In “Farewell to Arms” by Ernest Hemingway, the author displays the character Catherine Barkley in multiple lights. At one end, she is depicted as the epitome of the Italian dream girl: submissive, caring, beautiful and most of all, weak. But she is also shown as woman with responsibility, strong beliefs, determination and resolve.
At the beginning of the novel, Catherine is displayed as a sort of love drunk bimbo who lives life in a sub-reality where bad things don’t happen. She lives her life along the social stereotype of what a woman in that day and age should. She doesn’t talk back, or argue, but rather is fully supportive of every choice the man makes, whether it be good or bad for herself. She is “regarded as the ultimate dreamgirl” who is “devoid of any personality or character of her own” (Spanier).
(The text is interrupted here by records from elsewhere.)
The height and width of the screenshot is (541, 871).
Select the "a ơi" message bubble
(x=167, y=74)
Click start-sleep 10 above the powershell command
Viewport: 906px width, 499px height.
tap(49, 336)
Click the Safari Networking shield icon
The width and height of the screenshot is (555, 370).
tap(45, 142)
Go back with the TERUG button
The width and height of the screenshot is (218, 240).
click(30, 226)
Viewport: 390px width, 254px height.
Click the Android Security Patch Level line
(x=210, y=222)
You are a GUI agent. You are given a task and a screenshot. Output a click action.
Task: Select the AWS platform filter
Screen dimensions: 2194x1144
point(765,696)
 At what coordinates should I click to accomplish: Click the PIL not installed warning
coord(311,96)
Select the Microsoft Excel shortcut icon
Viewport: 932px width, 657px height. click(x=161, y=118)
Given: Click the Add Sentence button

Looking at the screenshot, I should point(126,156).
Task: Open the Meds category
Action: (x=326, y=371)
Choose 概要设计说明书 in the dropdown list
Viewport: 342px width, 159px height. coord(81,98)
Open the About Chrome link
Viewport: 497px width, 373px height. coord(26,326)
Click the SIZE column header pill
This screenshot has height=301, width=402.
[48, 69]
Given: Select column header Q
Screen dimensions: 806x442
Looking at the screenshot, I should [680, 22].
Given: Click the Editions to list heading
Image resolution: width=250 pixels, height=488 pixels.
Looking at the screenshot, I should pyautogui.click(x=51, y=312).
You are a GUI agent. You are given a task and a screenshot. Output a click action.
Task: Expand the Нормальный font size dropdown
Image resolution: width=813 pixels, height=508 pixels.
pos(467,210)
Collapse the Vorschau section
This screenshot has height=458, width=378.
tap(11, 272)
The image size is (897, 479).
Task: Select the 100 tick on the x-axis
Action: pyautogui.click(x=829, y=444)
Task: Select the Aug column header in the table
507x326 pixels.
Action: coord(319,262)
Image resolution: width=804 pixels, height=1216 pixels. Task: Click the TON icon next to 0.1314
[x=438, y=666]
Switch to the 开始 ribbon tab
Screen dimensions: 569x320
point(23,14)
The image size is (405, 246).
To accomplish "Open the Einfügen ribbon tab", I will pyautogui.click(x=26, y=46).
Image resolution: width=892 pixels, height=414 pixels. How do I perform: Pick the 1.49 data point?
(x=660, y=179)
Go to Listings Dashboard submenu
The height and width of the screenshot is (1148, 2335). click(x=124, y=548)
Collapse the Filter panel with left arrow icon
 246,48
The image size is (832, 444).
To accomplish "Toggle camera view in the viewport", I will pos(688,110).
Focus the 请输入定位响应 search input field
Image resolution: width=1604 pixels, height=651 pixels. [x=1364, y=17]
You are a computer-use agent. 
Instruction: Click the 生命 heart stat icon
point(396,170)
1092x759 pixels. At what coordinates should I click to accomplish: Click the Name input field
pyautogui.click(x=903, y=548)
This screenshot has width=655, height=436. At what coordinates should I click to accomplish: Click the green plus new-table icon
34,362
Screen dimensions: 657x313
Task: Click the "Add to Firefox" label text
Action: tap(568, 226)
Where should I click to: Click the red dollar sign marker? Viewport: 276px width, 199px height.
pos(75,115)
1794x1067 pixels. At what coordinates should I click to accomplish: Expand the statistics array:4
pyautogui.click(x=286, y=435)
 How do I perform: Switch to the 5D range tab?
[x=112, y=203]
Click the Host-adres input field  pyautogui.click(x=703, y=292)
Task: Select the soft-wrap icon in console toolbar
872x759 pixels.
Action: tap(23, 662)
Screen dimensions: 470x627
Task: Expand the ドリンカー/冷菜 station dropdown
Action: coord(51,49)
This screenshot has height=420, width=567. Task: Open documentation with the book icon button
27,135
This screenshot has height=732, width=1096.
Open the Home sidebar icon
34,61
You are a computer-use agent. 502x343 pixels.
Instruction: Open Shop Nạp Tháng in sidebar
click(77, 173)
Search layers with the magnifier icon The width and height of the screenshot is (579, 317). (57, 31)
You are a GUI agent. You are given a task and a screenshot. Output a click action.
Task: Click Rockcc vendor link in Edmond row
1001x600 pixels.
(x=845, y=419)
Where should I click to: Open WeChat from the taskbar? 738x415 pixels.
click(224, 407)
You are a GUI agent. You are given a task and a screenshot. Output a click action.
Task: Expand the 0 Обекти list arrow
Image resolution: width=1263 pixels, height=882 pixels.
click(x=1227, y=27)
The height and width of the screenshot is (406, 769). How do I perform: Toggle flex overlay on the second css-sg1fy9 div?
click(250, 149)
In reference to Henry, she is completely submissive. When she first goes to visit him in the hospital in Milan, Henry wishes her to engage him sexually, and after saying “I love you” a couple times and a “Come on. Please”, she is easily convinced and gives into Henry’s pleas (92). This shows her as a fool for love and rather pathetic, but these views can be countered.
As the novel goes on, and Catherine’s character really develops, do we actually see the stronger, smarter, and more determined Catherine. Though one might easily see and admit Catherine as the ditsy dreamgirl, there is a much deeper and meaningful reason behind most of her ways. In the example in the previous paragraph, Catherine does indeed submit to Henry’s lustful pleas, she seems to know what she is doing. Until this point in the novel, Catherine was perceived as almost crazy, but her crazy ways have ultimately won as Henry admits that he had not wanted to fall for her, “but God knows he had” (93). We see this new Catherine who is real and experienced, she’s been through traumatic events and has seen horrific things yet is still caring and nice. She knows how things work and she can “reshape her surroundings by force of will and to her determination to play the best she can with the hand she’s dealt” (Spanier). After all that she has been through, she knows the world isn’t always great all on its own, its what you make it. Through this thought she is able to “forge a meaningful existence for herself in a world where the traditional structures - morality, religion and patriotism – have proven hollow and empty” (Spanier). Throughout the novel the reader is tricked into thinking that Henry is the shot-caller and the leader of his future but “the irony is that while he thinks he is playing with Catherine, he is blithely oblivious to the fact that she is using him” (Spanier).
At first glance, Catherine may be shown as dimwitted and weak, but as we begin to break down her character we really see into the mind of her brilliance. She is merely a victim to the conventions of traditional society and now “lives for the moment” as a “simpler kind of person” (Spanier). Just as she told Henry, “life isn’t hard to manage when you’ve nothing to lose”.